I was living in Los Angeles, just going and playing at Largo a lot. I got to know Jon Brion. I started playing there, and it was nice because that was the first time I ever saw any money! [Laughs.] I went to play this club and as I was walking out, they gave me a thousand dollars. And I was like, “What? Whoa, money! Real money. This is amazing.” It was shocking for me, really, I had always done gigs where it was the promotion of a record, so you never saw it at all. So I actually spent most of two decades never actually handling any money or seeing it, or knowing what it felt like to actually get paid. It was my first contact with the basics. Quite inspiring, actually. So I paid my rent, I was due $600, and I thought, “…I’d like to do that again!”

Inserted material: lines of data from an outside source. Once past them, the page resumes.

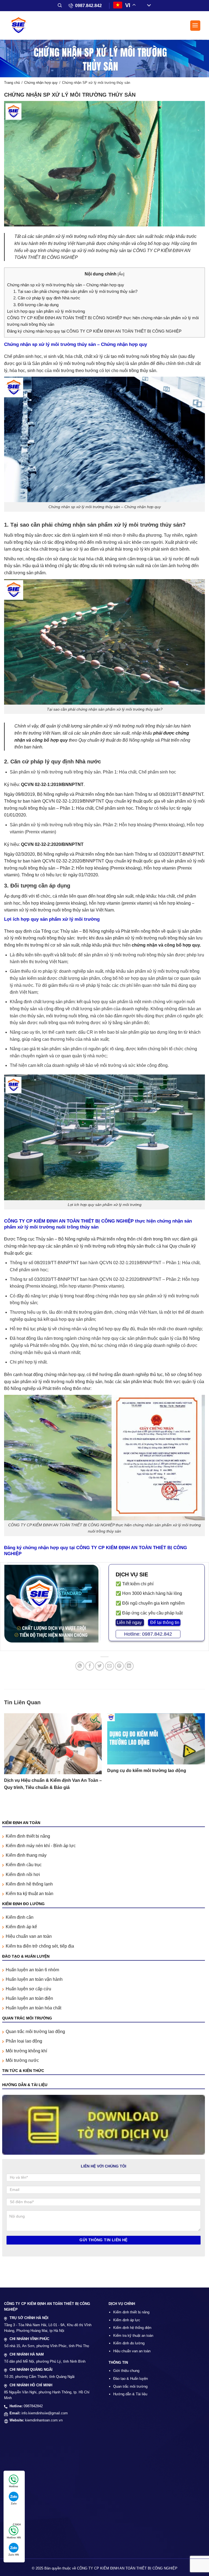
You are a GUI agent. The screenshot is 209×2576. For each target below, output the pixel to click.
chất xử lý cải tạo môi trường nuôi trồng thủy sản (130, 356)
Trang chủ (12, 83)
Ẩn (121, 274)
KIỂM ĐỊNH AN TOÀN (21, 1822)
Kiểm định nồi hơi (23, 1874)
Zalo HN (13, 2554)
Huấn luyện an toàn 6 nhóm (32, 1969)
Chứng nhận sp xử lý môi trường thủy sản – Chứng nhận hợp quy (65, 285)
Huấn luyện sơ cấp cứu (28, 1989)
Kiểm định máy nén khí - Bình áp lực (41, 1845)
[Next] (205, 1757)
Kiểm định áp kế (21, 1926)
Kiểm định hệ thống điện (132, 2328)
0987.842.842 (88, 5)
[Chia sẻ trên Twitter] (99, 1666)
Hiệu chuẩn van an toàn (29, 1936)
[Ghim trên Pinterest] (119, 1666)
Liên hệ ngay (130, 1622)
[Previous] (4, 1757)
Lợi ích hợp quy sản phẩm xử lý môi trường (46, 311)
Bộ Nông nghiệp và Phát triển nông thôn (121, 931)
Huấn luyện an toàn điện (29, 1998)
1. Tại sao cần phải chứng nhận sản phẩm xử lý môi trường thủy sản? (75, 291)
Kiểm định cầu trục (24, 1864)
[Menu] (195, 25)
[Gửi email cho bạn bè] (109, 1666)
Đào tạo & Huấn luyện (130, 2379)
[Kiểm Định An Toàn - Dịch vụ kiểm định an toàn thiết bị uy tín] (20, 25)
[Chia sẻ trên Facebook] (89, 1666)
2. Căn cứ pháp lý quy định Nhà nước (46, 298)
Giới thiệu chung (126, 2371)
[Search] (60, 5)
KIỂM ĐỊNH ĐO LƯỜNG (23, 1904)
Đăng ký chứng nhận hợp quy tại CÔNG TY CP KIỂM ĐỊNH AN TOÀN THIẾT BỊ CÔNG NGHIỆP (94, 331)
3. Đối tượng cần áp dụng (36, 304)
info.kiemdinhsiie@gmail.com (44, 2413)
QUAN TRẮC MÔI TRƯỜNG (27, 2018)
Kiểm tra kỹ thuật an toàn (29, 1893)
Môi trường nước (22, 2060)
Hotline (13, 2486)
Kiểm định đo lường (129, 2343)
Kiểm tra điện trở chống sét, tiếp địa (40, 1946)
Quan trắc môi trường (130, 2386)
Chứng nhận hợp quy (41, 83)
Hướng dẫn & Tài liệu (130, 2394)
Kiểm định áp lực (126, 2320)
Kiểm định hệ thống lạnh (29, 1884)
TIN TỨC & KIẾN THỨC (23, 2070)
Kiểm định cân (19, 1917)
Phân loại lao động (24, 2041)
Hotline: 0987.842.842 (148, 1634)
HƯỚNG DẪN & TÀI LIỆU (24, 2085)
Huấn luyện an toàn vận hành (34, 1979)
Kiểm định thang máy (26, 1855)
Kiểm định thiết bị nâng (28, 1836)
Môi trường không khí (26, 2051)
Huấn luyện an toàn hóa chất (33, 2008)
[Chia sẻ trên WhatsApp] (79, 1666)
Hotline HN (14, 2537)
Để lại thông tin (164, 1622)
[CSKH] (13, 2515)
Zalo (14, 2503)
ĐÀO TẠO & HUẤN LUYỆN (26, 1956)
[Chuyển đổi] (146, 5)
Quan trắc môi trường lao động (35, 2031)
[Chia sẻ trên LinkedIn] (129, 1666)
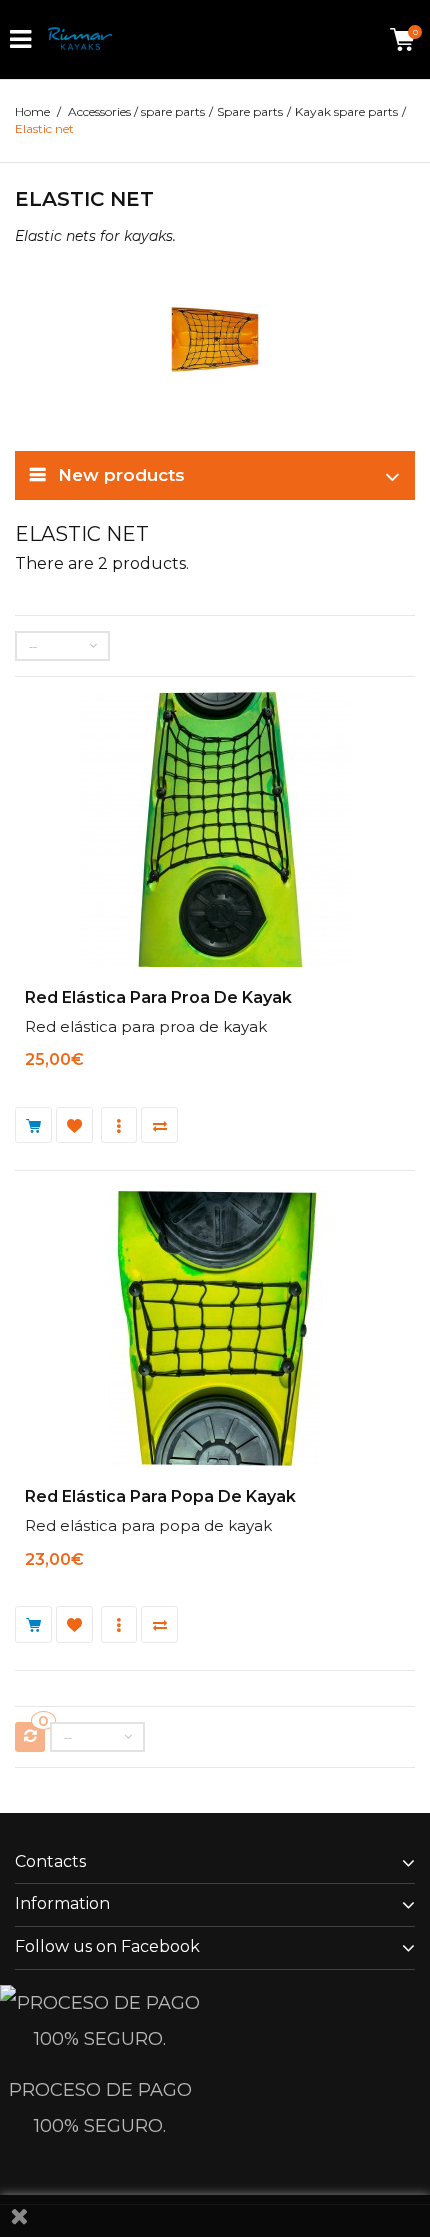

So I began playing with lots of lovely musicians, hanging out with lots of musicians, but not really releasing anything. Then the internet started to really evolve and Myspace came out. My son set me up with a page… and it was really simple. I liked it, just communicating the songs I was making from my cottage where I lived, which I turned into a home studio. I rented a piano and took it apart, stuck microphones in it, I didn’t know what I was doing, I’d never recorded in my life. So I was just sharing that stuff on Myspace, sharing my doodles. The only thing I could do was press “record” and “stop.” I had microphones and a laptop and an early version of Logic. I was just doodling unscripted versions of songs, unfinished. Then Myspace disappeared and I was writing and recording loads but still nobody saying “here’s a record deal.”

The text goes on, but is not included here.